> TO DO: Here is a block of records. Copy every line in it that includes "will".

> DATASET RECORDS:
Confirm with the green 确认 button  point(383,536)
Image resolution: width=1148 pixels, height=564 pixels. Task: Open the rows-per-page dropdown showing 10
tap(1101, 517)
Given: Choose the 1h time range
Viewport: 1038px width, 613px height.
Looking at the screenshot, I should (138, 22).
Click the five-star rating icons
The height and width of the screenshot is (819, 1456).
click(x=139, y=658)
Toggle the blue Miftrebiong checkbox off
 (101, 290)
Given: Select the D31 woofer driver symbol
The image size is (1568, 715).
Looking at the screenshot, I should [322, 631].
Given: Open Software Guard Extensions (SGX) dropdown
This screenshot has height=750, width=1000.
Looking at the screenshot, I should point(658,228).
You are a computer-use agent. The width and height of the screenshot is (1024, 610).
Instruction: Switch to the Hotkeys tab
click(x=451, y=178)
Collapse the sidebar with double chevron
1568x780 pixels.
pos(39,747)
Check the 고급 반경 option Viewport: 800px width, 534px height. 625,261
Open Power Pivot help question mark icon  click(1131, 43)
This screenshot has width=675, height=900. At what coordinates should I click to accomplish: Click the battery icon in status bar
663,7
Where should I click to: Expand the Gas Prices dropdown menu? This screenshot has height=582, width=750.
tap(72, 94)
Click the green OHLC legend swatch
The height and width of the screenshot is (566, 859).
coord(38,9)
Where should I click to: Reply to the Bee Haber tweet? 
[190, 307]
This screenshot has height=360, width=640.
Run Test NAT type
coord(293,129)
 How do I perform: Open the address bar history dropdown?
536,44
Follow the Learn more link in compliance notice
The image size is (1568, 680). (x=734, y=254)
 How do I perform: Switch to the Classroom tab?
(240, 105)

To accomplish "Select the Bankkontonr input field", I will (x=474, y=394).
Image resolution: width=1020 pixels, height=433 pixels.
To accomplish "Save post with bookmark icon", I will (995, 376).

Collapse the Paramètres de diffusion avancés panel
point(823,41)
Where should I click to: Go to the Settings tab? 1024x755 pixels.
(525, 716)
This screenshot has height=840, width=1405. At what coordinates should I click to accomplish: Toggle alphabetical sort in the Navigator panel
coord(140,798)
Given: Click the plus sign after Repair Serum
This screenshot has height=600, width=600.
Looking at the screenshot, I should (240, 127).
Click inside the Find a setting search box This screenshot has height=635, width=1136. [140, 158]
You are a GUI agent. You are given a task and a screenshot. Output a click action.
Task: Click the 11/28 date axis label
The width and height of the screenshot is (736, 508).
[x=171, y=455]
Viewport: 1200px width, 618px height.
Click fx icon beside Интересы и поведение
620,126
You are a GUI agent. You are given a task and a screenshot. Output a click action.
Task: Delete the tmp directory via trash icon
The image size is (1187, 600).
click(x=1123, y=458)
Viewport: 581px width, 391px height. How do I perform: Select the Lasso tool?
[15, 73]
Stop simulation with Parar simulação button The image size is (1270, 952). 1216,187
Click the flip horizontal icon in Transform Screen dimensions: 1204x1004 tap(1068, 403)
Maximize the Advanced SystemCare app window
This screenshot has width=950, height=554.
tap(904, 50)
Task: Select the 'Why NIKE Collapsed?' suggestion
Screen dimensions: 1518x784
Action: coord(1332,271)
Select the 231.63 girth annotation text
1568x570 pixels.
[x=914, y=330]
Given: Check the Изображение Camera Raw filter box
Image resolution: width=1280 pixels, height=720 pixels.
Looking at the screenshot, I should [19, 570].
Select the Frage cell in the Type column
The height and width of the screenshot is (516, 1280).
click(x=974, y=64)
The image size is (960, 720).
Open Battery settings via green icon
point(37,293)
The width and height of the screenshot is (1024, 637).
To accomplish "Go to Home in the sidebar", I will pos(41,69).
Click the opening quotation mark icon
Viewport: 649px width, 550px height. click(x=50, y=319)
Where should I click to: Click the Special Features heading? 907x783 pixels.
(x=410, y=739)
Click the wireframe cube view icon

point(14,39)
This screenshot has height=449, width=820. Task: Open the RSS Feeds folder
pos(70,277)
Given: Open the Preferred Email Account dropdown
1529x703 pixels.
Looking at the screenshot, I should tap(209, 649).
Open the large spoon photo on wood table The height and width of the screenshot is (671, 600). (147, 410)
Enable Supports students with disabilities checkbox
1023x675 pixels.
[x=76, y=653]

> RESPONSE TO THE EXERCISE:
To accomplish "Select the Bankkontonr input field", I will (x=474, y=394).
To accomplish "Save post with bookmark icon", I will (995, 376).
To accomplish "Go to Home in the sidebar", I will pos(41,69).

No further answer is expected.